In 1946, Paula Fox boarded a converted Liberty Ship and sailed to Europe, following a well-worn trajectory of young Americans seeking to find themselves. This 22-year-old’s journey took on an added layer of meaning, however, as she was heading toward a continent still in ruins after the war. The stories of what she found are told in The Coldest Winter: A Stringer in Liberated Europe, the follow-up to her well-received first memoir, Borrowed Finery.
Fox, a writer with six novels and a Newbery Award-winning children’s book to her credit, maintains a sparse, steady tone throughout The Coldest Winter, whether writing about good times or painful memories. Her short chapters go by like scenery through the window of a moving train as she rapidly recounts experiences in Paris, London, Warsaw distilling each into remarkably acute images.
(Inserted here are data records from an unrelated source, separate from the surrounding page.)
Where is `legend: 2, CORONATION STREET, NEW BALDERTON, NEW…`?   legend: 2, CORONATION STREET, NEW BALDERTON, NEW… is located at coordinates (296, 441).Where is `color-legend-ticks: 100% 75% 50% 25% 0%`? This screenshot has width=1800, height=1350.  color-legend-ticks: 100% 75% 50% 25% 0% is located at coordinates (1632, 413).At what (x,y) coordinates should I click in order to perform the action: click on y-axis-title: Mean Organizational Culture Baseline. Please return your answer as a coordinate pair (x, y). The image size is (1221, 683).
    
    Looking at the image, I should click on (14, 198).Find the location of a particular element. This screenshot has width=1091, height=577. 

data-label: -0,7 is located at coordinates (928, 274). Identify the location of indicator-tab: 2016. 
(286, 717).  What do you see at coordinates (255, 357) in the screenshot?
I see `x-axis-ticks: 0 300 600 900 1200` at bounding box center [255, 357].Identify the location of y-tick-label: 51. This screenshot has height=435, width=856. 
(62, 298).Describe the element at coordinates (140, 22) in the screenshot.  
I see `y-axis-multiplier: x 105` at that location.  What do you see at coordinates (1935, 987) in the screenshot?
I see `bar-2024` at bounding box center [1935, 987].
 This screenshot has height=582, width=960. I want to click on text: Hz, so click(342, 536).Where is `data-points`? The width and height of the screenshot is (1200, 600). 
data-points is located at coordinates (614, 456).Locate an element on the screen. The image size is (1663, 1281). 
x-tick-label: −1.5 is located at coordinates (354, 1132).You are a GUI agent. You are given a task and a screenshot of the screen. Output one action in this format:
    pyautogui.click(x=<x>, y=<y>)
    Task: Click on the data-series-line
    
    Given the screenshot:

Before turning to Europe, she writes briefly of her life in New York, alternating between a world-weariness that belies her then-tender years, but not the life chronicled in Borrowed Finery ("For what seemed one hundred years, I paid rent to landlords"), and sheer delight at life in a city where she could happen upon the likes of Paul Robeson and Billie Holiday. As she puts it: "People, some of them now names on headstones, were walking around the city in the days of my youth, and you might run into them in all sorts of places. I met Duke Ellington on a flight of marble steps leading down from an exhibit by the painter Stuart Davis." Her meetings with ordinary people overseas are no less interesting. After listening to a Holocaust survivor during a tram ride through a frigid Prague night, she writes: "I was unable to take in the meaning of his story except suddenly, and then for only a few seconds at a time. When I did, it was as though I grasped broken glass in my hand." Yet, in spite of the devastation, despair and shock she encounters, Fox returns to the U.S. with a new sense of self. She has had the proverbial experience of an American abroad after all.